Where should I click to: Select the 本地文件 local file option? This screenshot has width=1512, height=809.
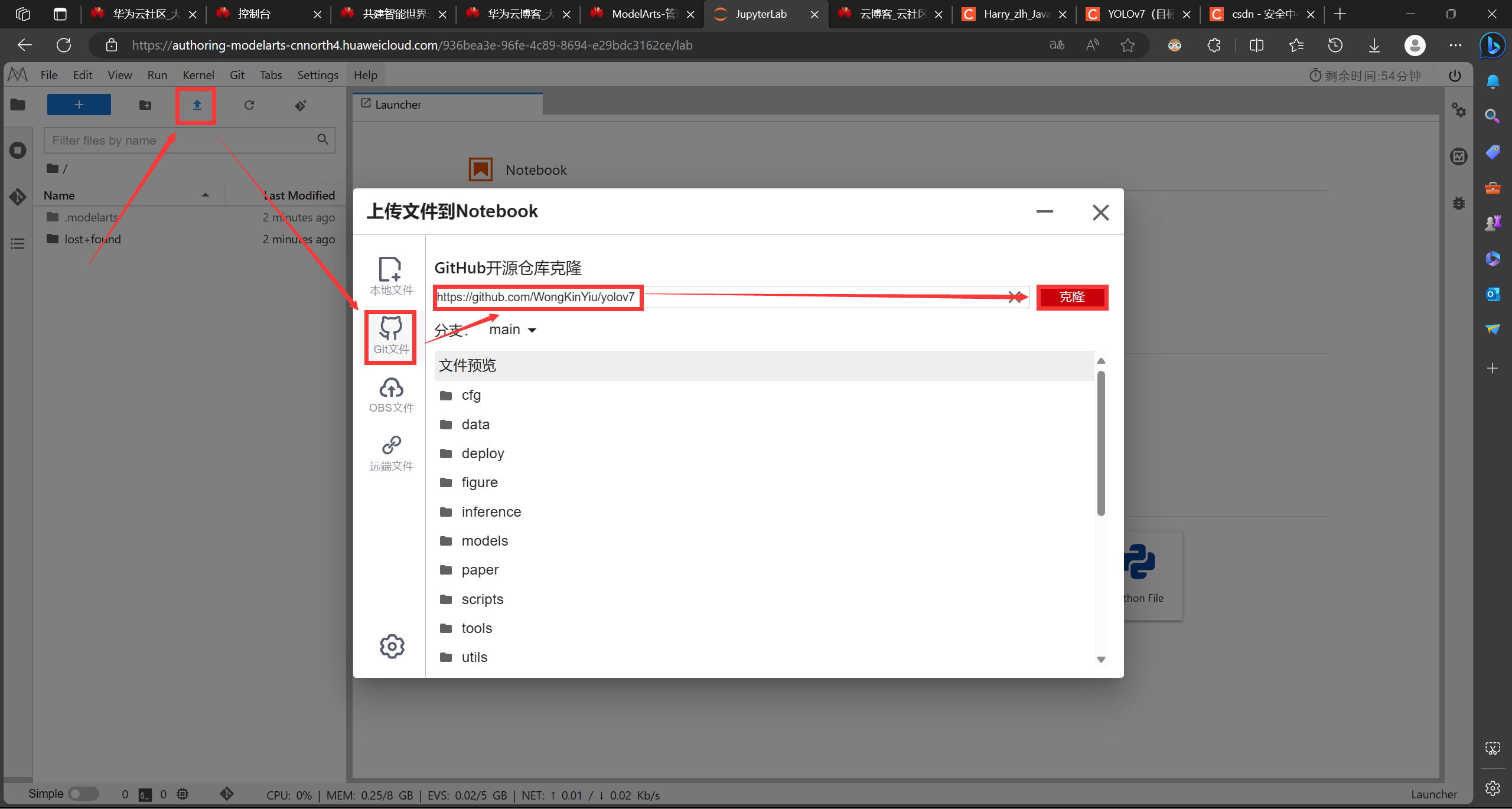click(x=391, y=276)
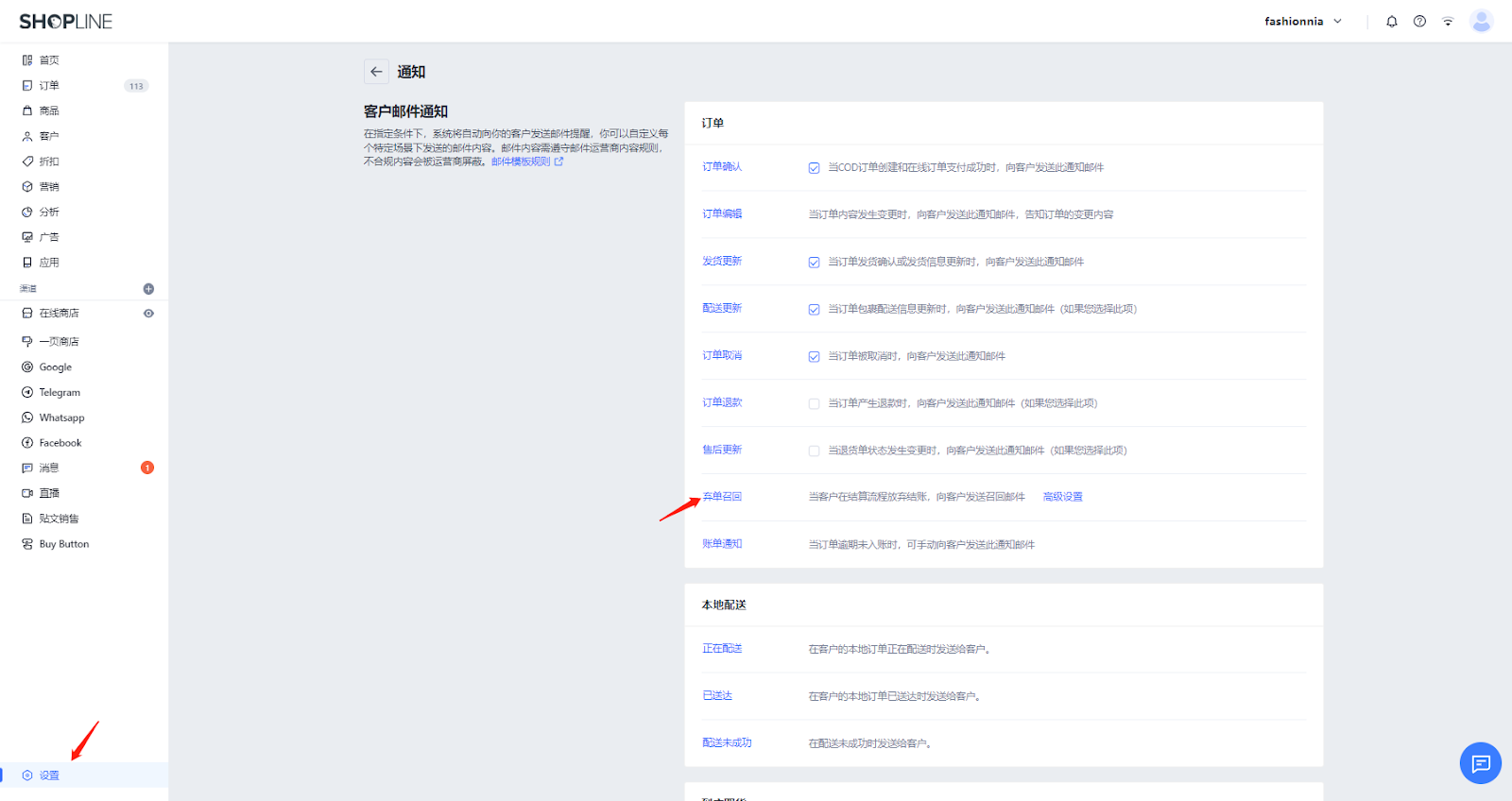The image size is (1512, 801).
Task: Open the 弃单召回 email template link
Action: [722, 497]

Given task: Edit the material above by replacing "option" with "entry" and leaving everything else unchanged. Leave the pictures out of your answer.

Output for this task:
Where should I click to: Select the 本地文件 local file entry? This screenshot has width=1512, height=809.
click(x=391, y=276)
The image size is (1512, 801).
Task: Open the 弃单召回 email template link
Action: [722, 497]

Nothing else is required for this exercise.